=== EXERCISE PROMPT ===
Once you find the line with "Check the Operation Compartment checkbox" in the listing below, set down exactly every line from it through the line with "You are a computer-use", but no pictures.
====== SOURCE DATA ======
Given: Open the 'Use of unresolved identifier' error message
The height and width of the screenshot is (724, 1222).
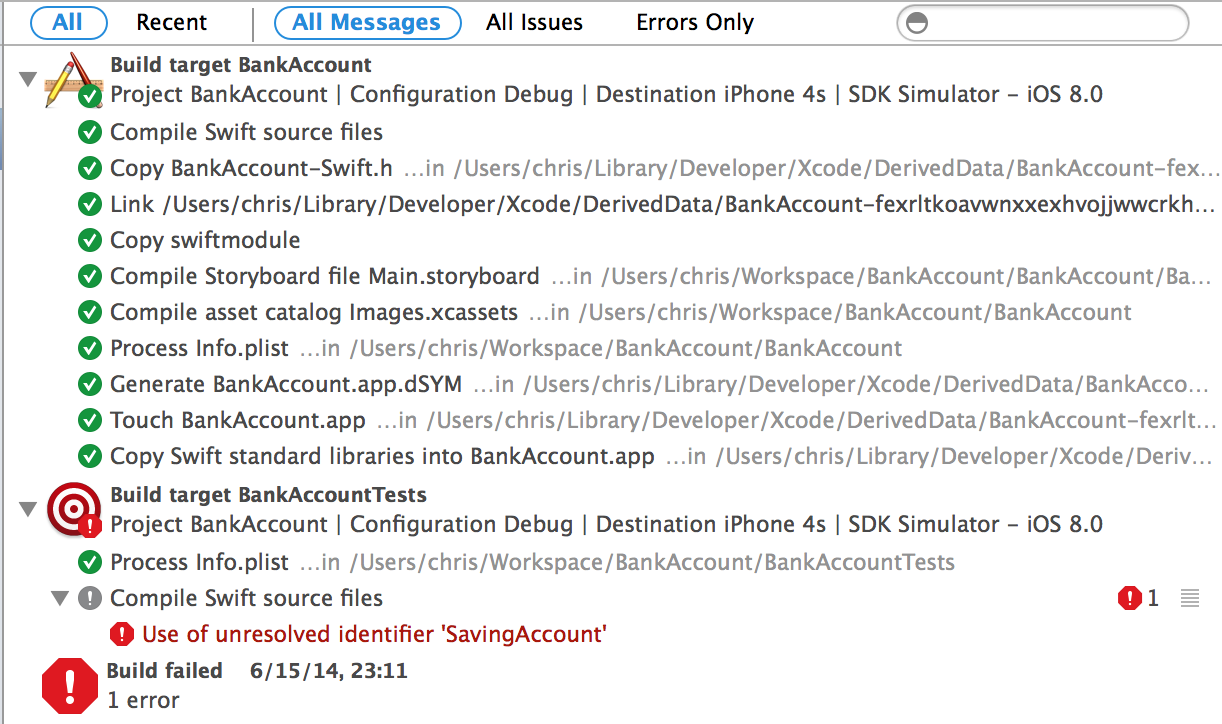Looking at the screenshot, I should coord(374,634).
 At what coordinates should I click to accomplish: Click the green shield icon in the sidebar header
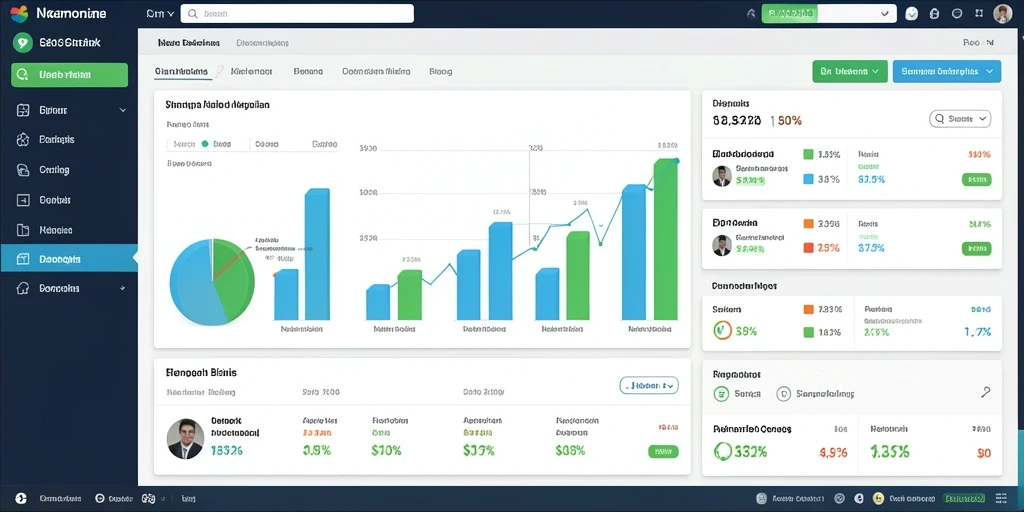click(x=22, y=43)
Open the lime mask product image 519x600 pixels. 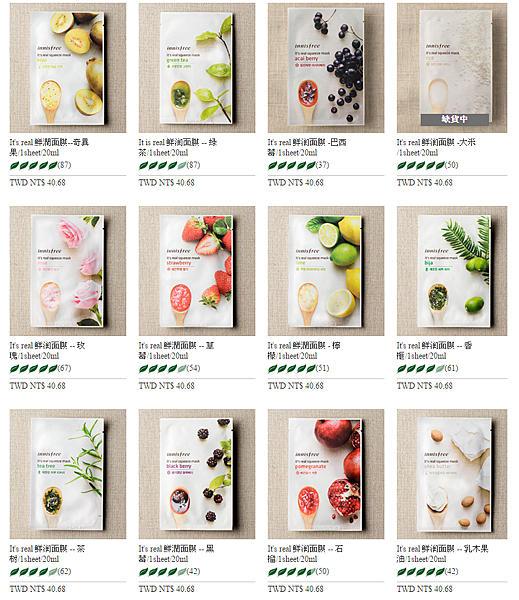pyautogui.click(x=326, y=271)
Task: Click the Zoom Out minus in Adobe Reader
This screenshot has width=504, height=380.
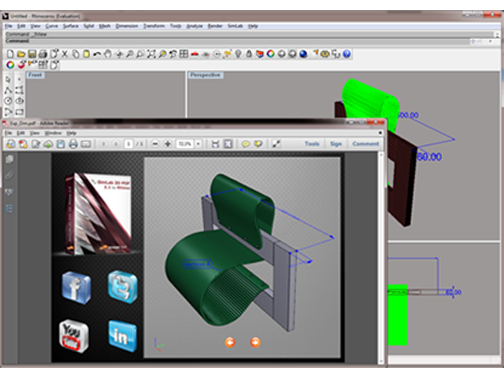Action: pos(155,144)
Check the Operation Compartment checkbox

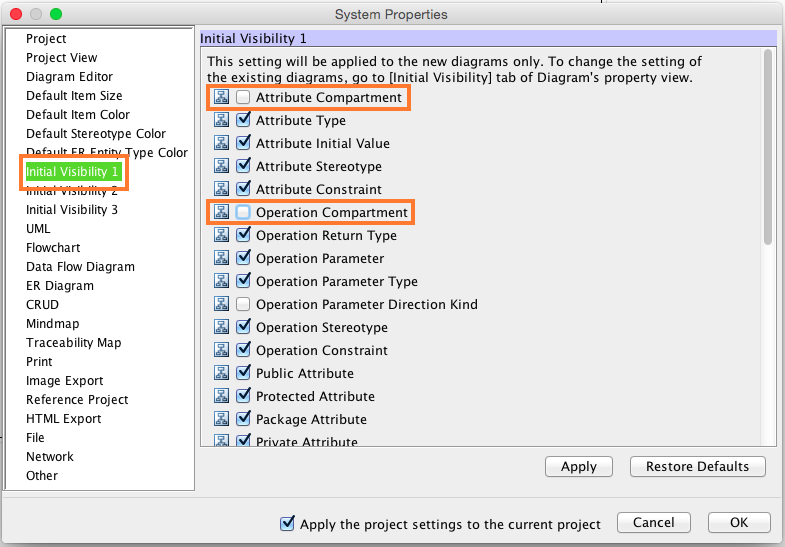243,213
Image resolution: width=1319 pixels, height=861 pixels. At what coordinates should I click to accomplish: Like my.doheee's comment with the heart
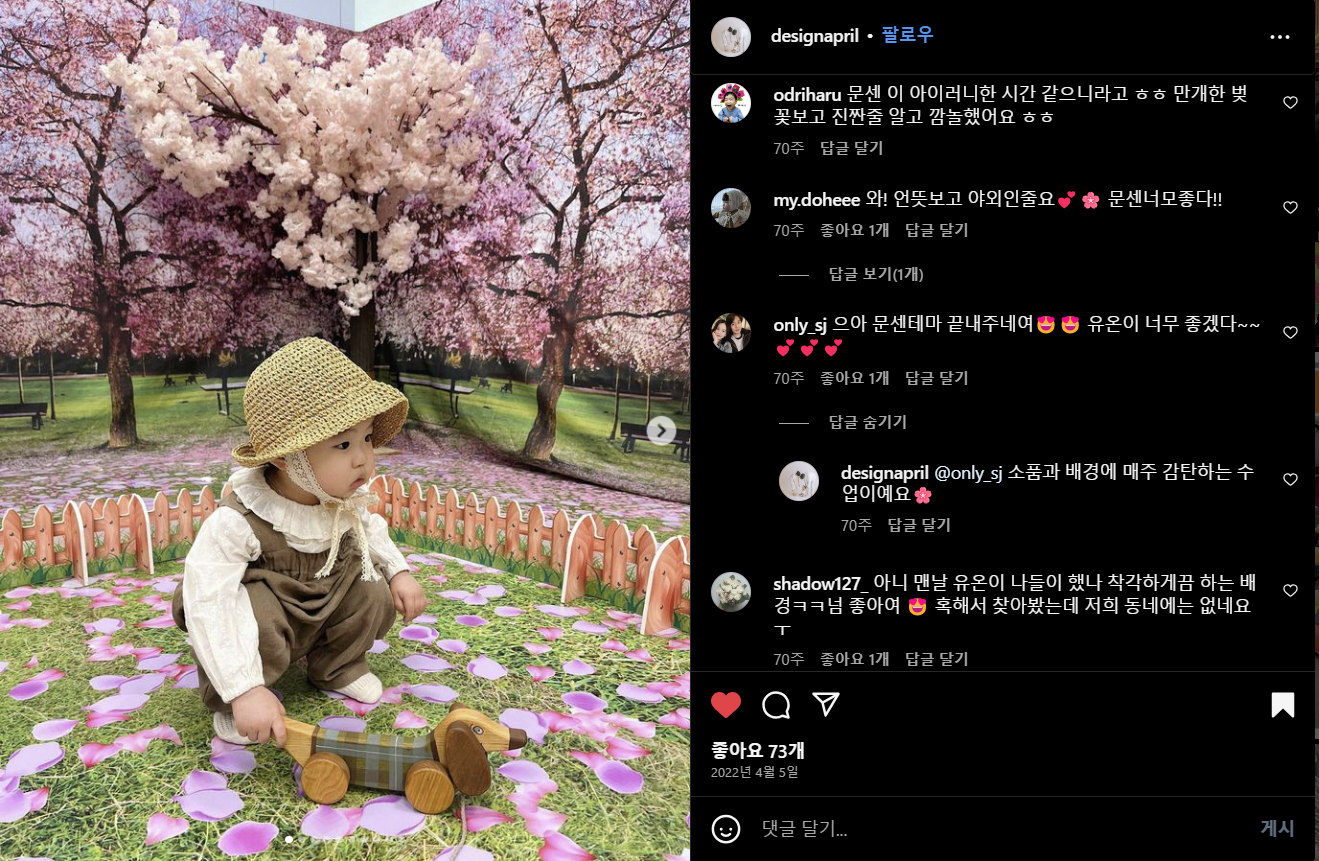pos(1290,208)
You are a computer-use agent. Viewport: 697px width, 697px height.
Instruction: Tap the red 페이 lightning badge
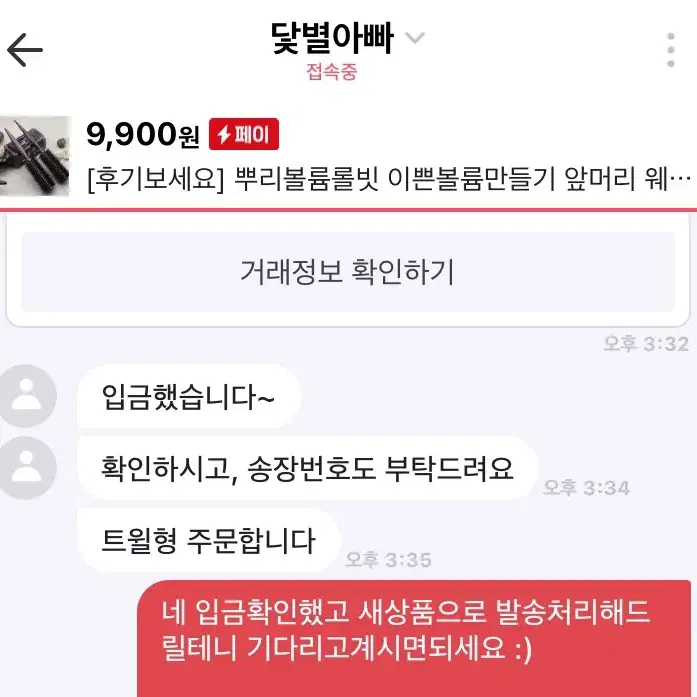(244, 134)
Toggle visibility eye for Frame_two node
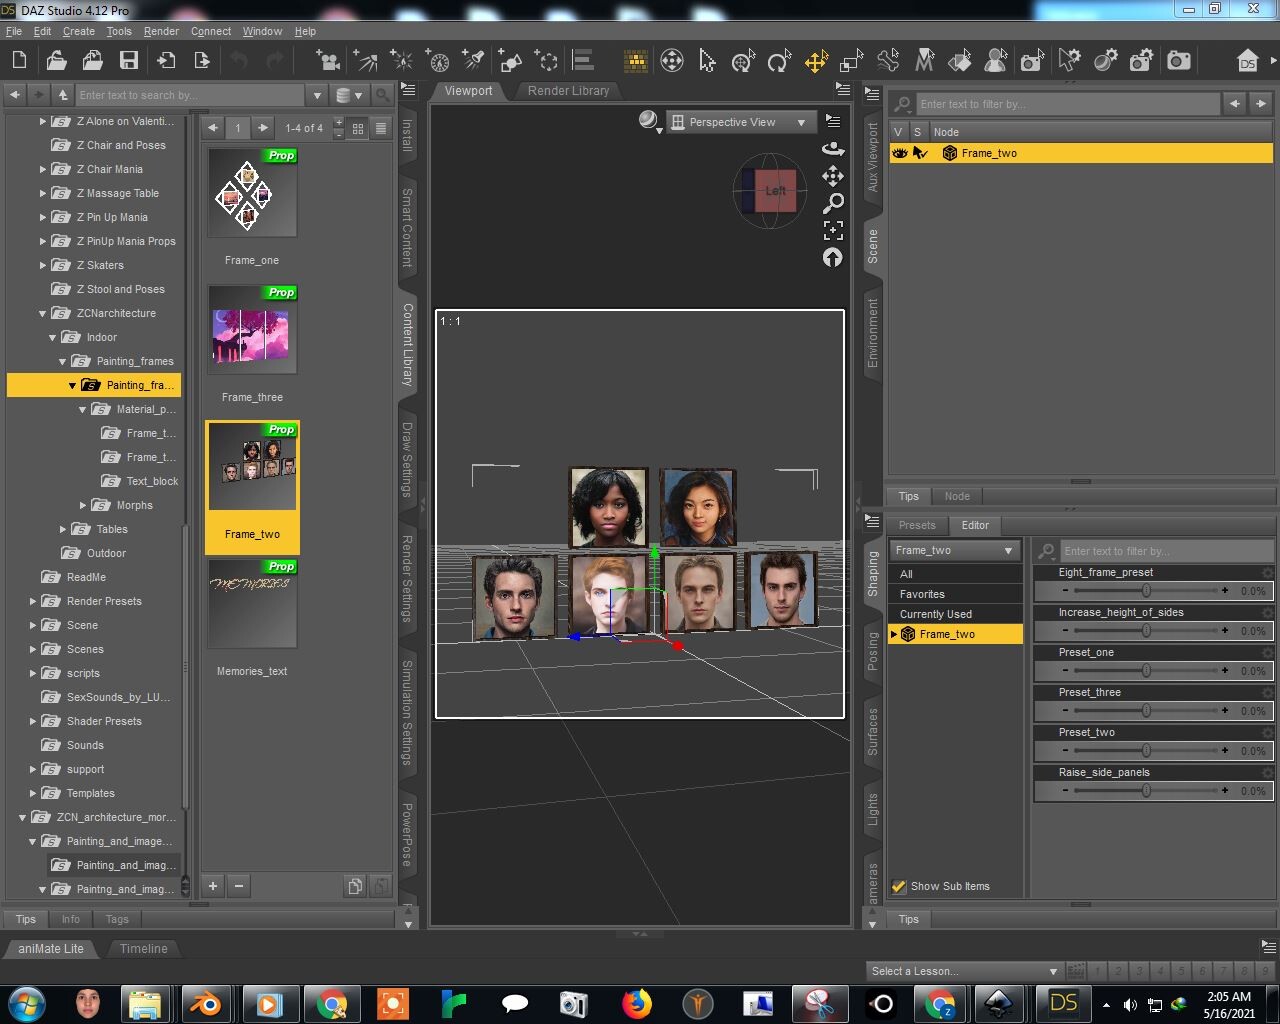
======
=== TASK OUTPUT ===
Check the Operation Compartment checkbox

243,213
Image resolution: width=1319 pixels, height=861 pixels. At what coordinates should I click to accomplish: Like my.doheee's comment with the heart
pos(1290,208)
You are a computer-use agent. Viewport: 697px width, 697px height.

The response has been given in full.